What is control and how does it rule your life?
The definition of control is the power to influence or direct people’s behavior or the course of events.
You may have been taught from a young age that you must control your life. If you don’t someone else will.
Does this sound familiar?
Let’s take a look at some common phrases surrounding the word control:
--> “You are out of control!” (Signifies a loss of control in any area of your life)
--> “If you don’t take control, I will” (If you don’t get a handle on this situation, someone else will take over)
--> “You need to take control of your life” (Only you know what this situation needs and you should control the outcome)
--> “I just lost it!” (A loss of control around one’s sanity, physicality, you have lost your grip on y our “normal”)
--> “Pull yourself together!” (You have lost control of a situation, your emotions or both)
Why do we feel the need to control everything?
Life is not always easy and frequently we find that not everything is lining up the way we think it should.
We try to control our spouses and we want them to give us the reaction we want to a situation, not what their true response is.
We work with our horses and want to “control” their thoughts, temperament and physical moves so that it matches up with our perceived notion of what perfect looks like.
We love to control our job and focus on every minute detail thinking that if A + B = C is true, then by controlling A & B we will get C.
Many of us subscribe to the notion that if we don’t control our lives, someone else will control it for us. This is a deep scarcity thought process that will leave you feeling disempowered and that there is no room for mistakes.
It will make you feel like you have no control over your life which makes all of us feel helpless, not empowered.
The real truth is you can’t control anything other than yourself.
Why can’t I control this situation or person?
When we understand that there is only ONE thing we can control, (ourselves), it frees us up to let go of the frustrations and burdens of trying to make our world perfect.
The good news is, you can control how YOU react to situations, people, places etc.
Yet, you CANNOT control other people, animals, situations, others emotions, your job, your partner, your family members, nature, the weather etc.

◆ Task statement ◆
Reproduce the piece on control word for word, from its opening question to its last line.

◆ Provided data ◆
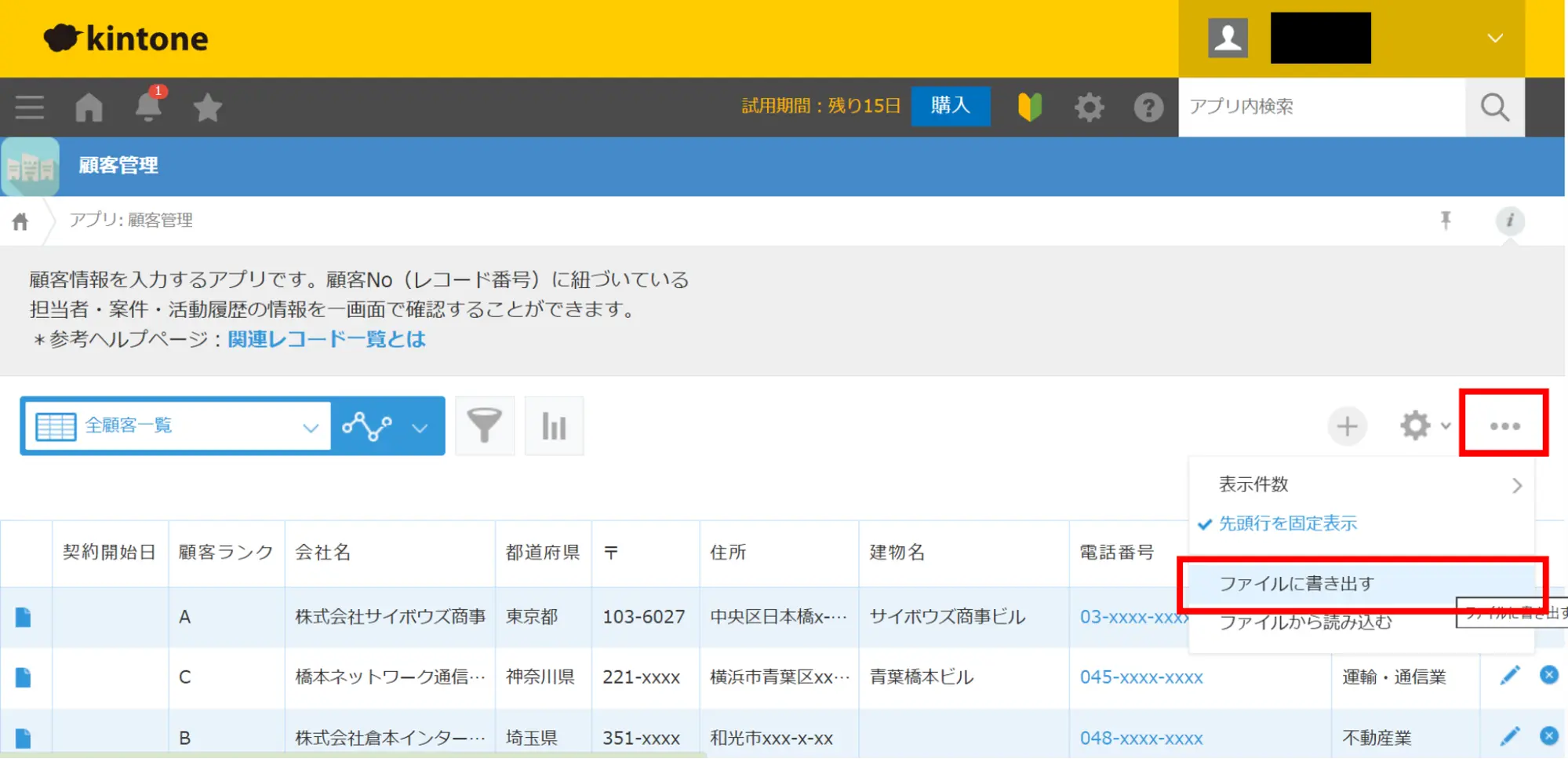Open the notifications bell
Image resolution: width=1568 pixels, height=759 pixels.
[x=148, y=107]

◆ Full response ◆
What is control and how does it rule your life?
The definition of control is the power to influence or direct people’s behavior or the course of events.
You may have been taught from a young age that you must control your life. If you don’t someone else will.
Does this sound familiar?
Let’s take a look at some common phrases surrounding the word control:
--> “You are out of control!” (Signifies a loss of control in any area of your life)
--> “If you don’t take control, I will” (If you don’t get a handle on this situation, someone else will take over)
--> “You need to take control of your life” (Only you know what this situation needs and you should control the outcome)
--> “I just lost it!” (A loss of control around one’s sanity, physicality, you have lost your grip on y our “normal”)
--> “Pull yourself together!” (You have lost control of a situation, your emotions or both)
Why do we feel the need to control everything?
Life is not always easy and frequently we find that not everything is lining up the way we think it should.
We try to control our spouses and we want them to give us the reaction we want to a situation, not what their true response is.
We work with our horses and want to “control” their thoughts, temperament and physical moves so that it matches up with our perceived notion of what perfect looks like.
We love to control our job and focus on every minute detail thinking that if A + B = C is true, then by controlling A & B we will get C.
Many of us subscribe to the notion that if we don’t control our lives, someone else will control it for us. This is a deep scarcity thought process that will leave you feeling disempowered and that there is no room for mistakes.
It will make you feel like you have no control over your life which makes all of us feel helpless, not empowered.
The real truth is you can’t control anything other than yourself.
Why can’t I control this situation or person?
When we understand that there is only ONE thing we can control, (ourselves), it frees us up to let go of the frustrations and burdens of trying to make our world perfect.
The good news is, you can control how YOU react to situations, people, places etc.
Yet, you CANNOT control other people, animals, situations, others emotions, your job, your partner, your family members, nature, the weather etc.